- **Task statement**: I'd like the records transcribed exactly, leaving the images out.

- **Material for this task**:
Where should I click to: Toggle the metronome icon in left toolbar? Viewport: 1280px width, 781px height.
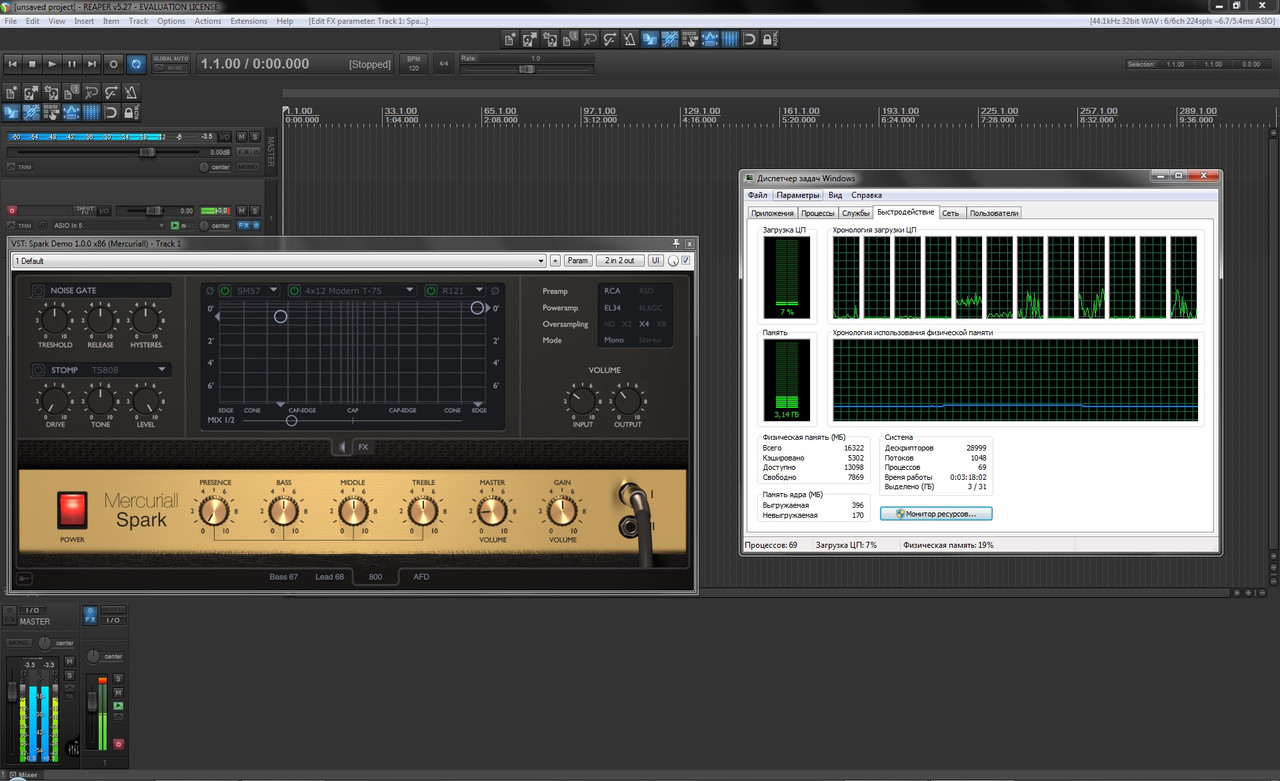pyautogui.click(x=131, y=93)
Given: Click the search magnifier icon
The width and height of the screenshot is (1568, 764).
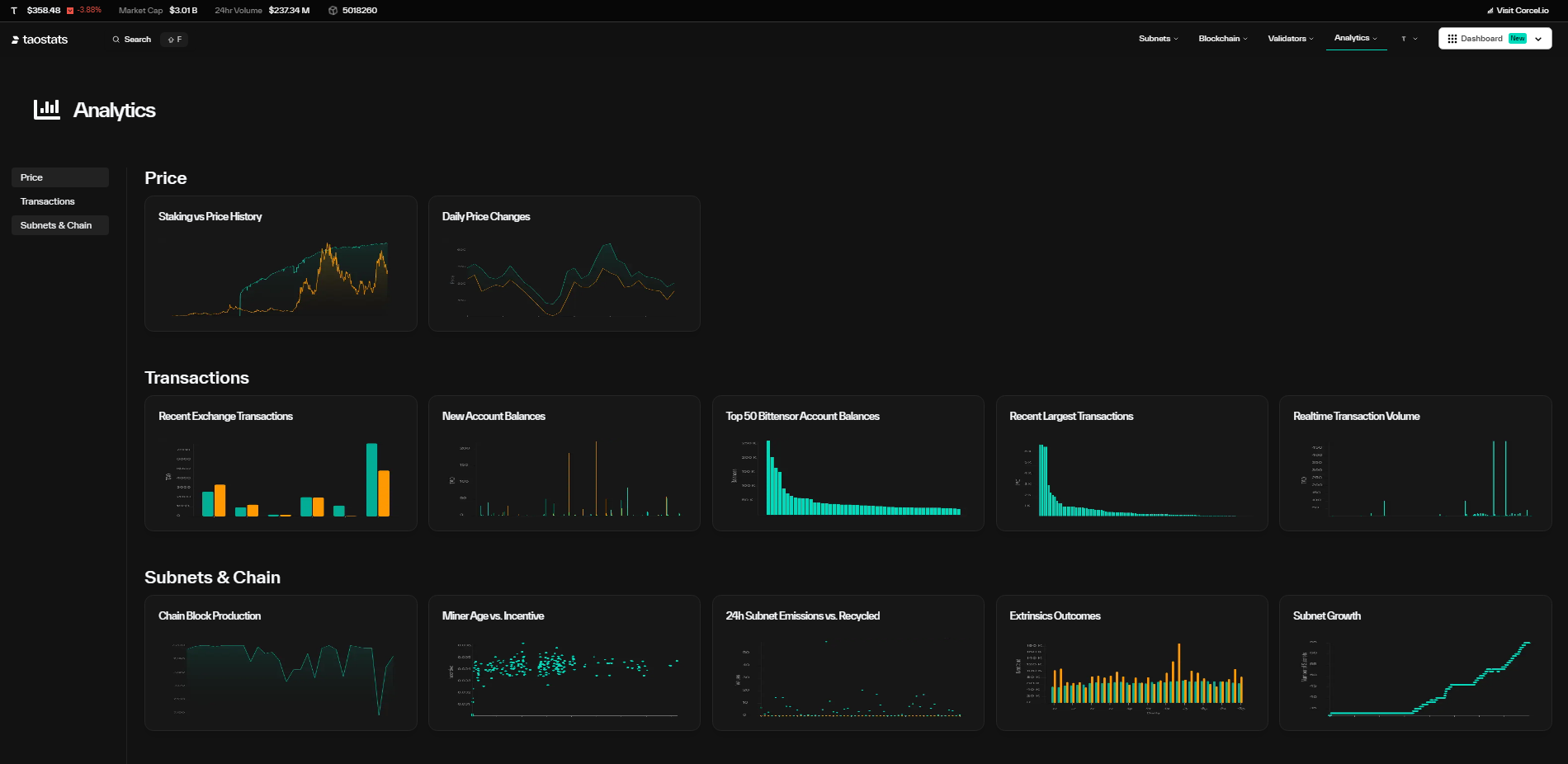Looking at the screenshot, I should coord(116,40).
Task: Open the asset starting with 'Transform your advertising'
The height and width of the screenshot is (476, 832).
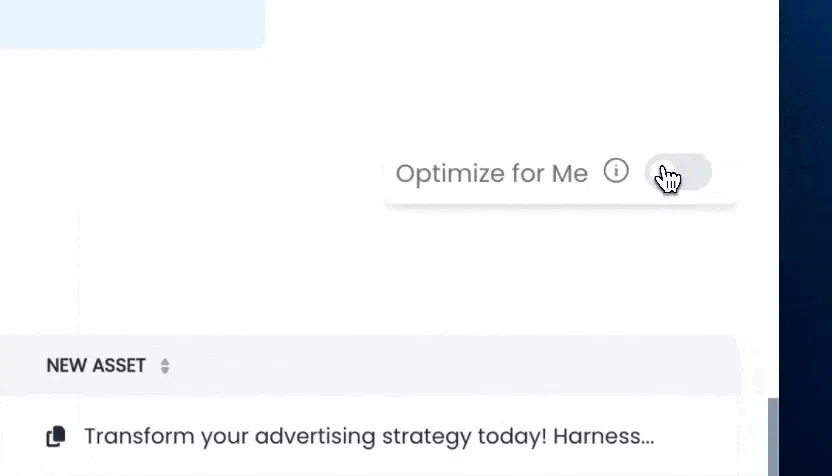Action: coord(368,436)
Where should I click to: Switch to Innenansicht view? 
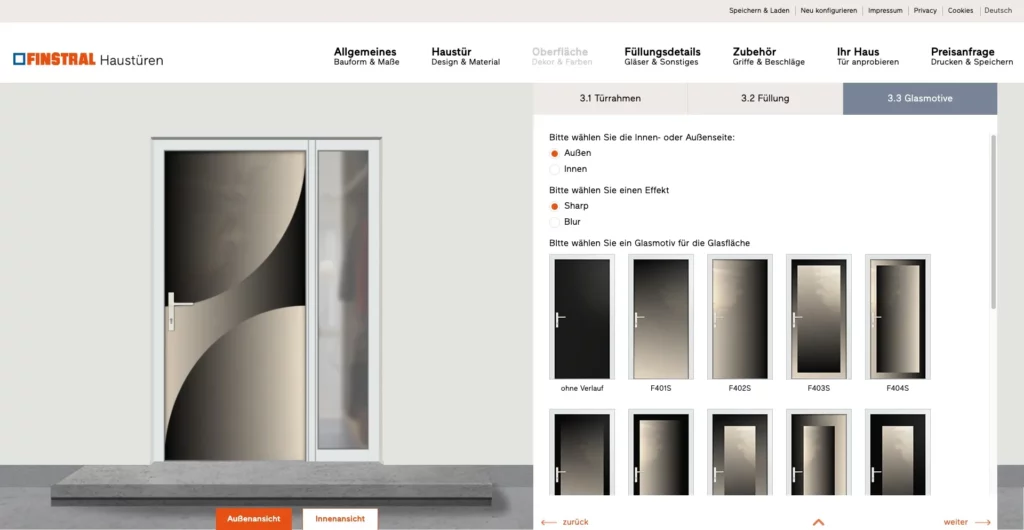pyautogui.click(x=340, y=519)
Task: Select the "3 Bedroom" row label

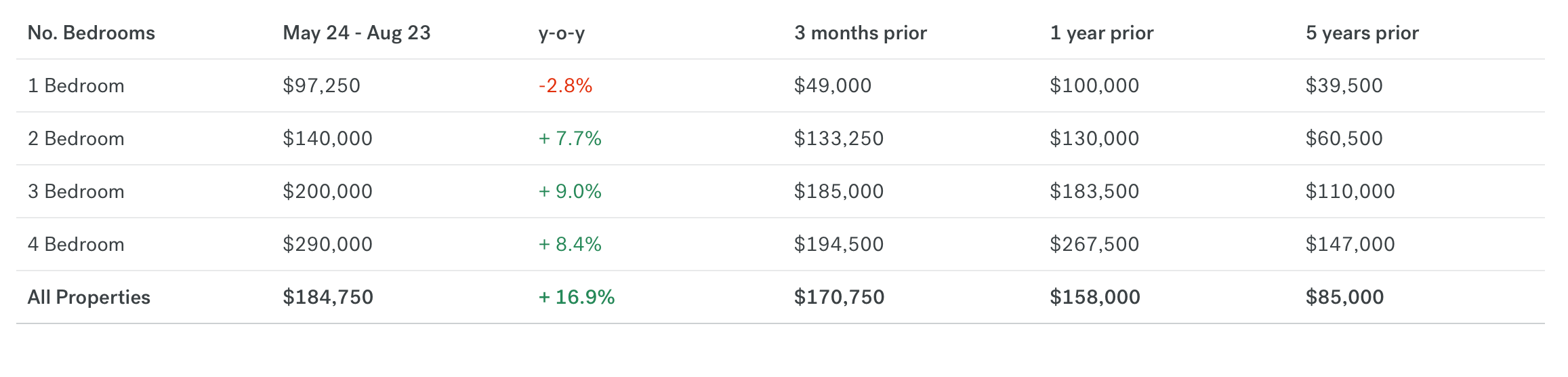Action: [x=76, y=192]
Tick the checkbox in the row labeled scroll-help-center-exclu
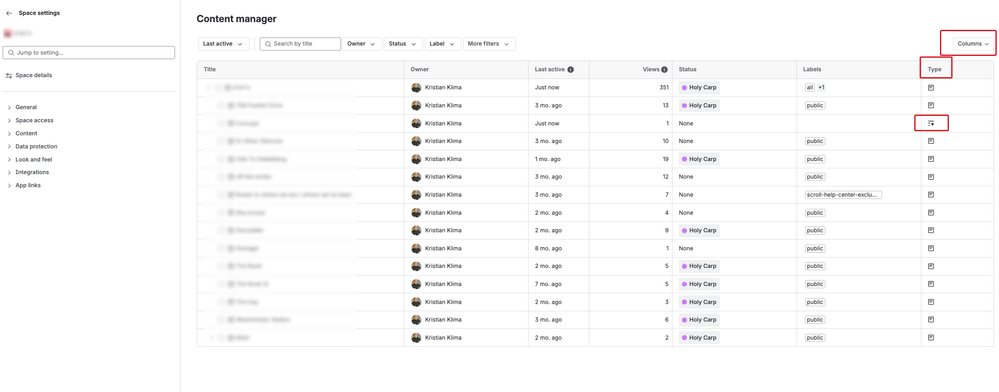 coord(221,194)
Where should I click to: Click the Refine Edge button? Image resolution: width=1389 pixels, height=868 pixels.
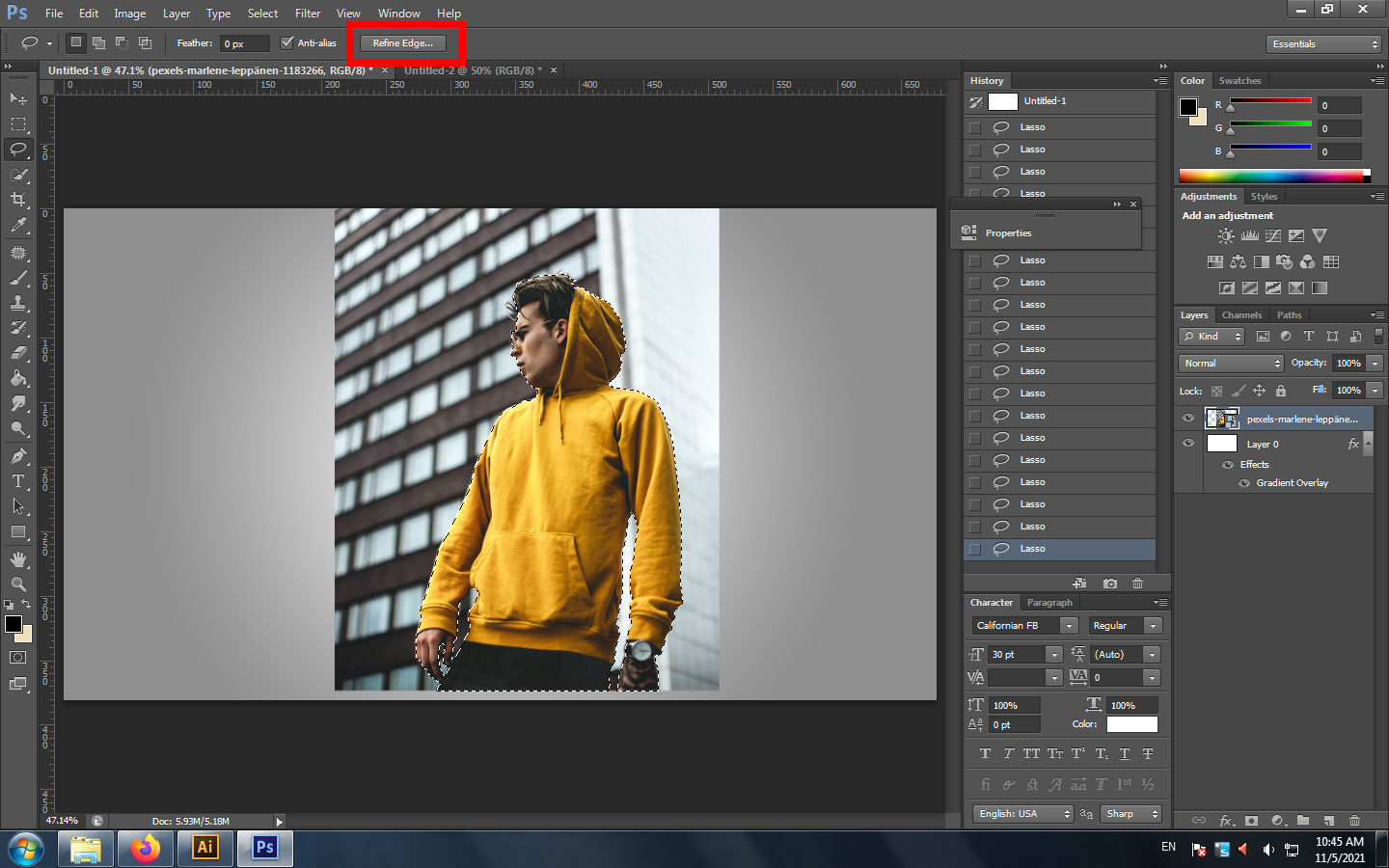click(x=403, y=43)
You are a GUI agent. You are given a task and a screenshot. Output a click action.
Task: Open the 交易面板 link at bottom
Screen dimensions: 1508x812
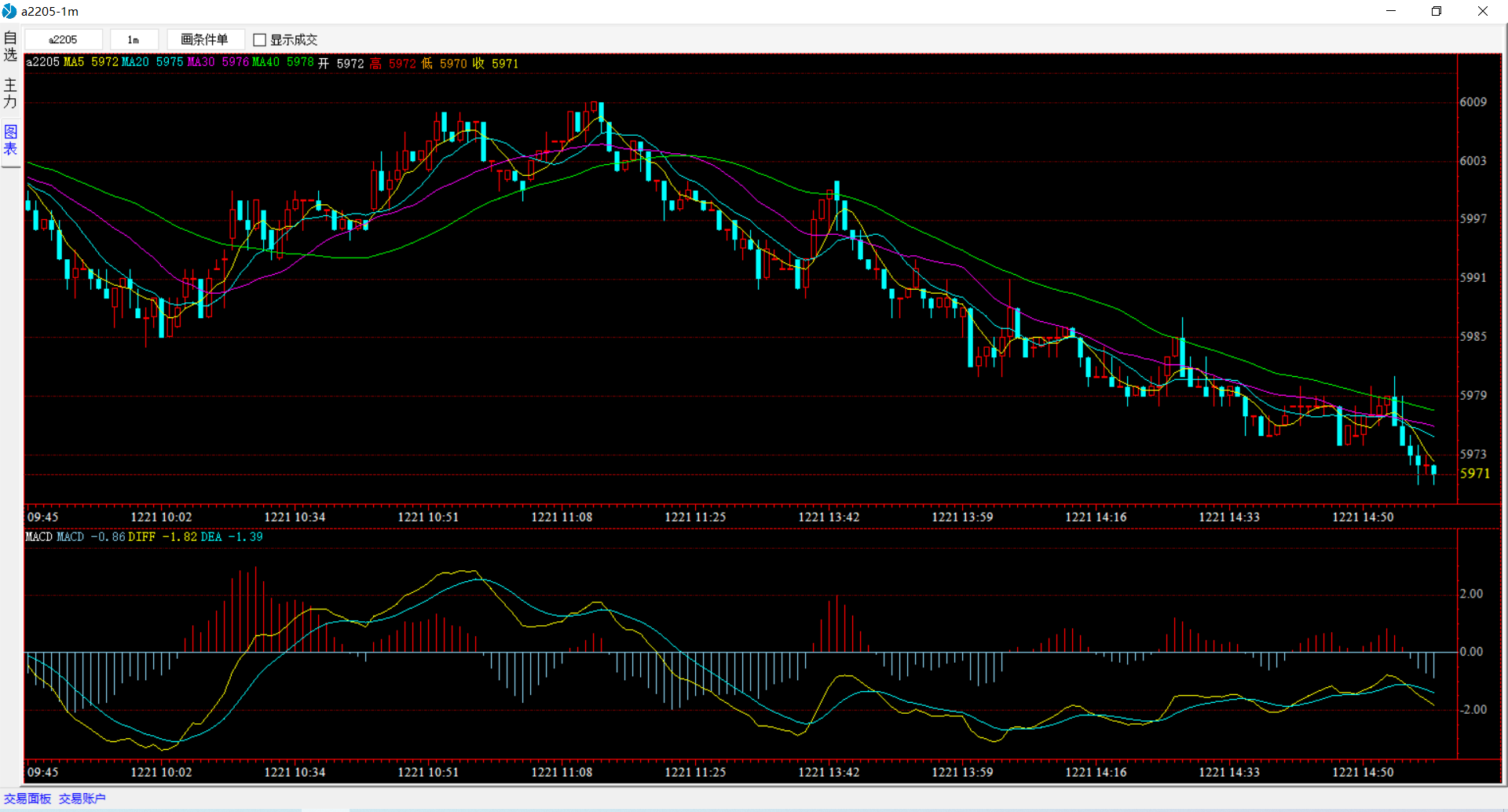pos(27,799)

- **Task response**:
Where should I click to: Toggle the metronome icon in left toolbar? Viewport: 1280px width, 781px height.
pyautogui.click(x=131, y=93)
Given: Click the search magnifier icon
The width and height of the screenshot is (1568, 764).
Looking at the screenshot, I should coord(116,40).
Task: Open the asset starting with 'Transform your advertising'
The height and width of the screenshot is (476, 832).
Action: coord(368,436)
Where should I click to: Switch to Innenansicht view? 
pyautogui.click(x=340, y=519)
Task: Select the "3 Bedroom" row label

Action: [x=76, y=192]
Tick the checkbox in the row labeled scroll-help-center-exclu
 coord(221,194)
Where should I click to: Click the Refine Edge button? Image resolution: width=1389 pixels, height=868 pixels.
click(x=403, y=43)
You are a GUI agent. You are given a task and a screenshot. Output a click action.
Task: Open the 交易面板 link at bottom
Screen dimensions: 1508x812
pos(27,799)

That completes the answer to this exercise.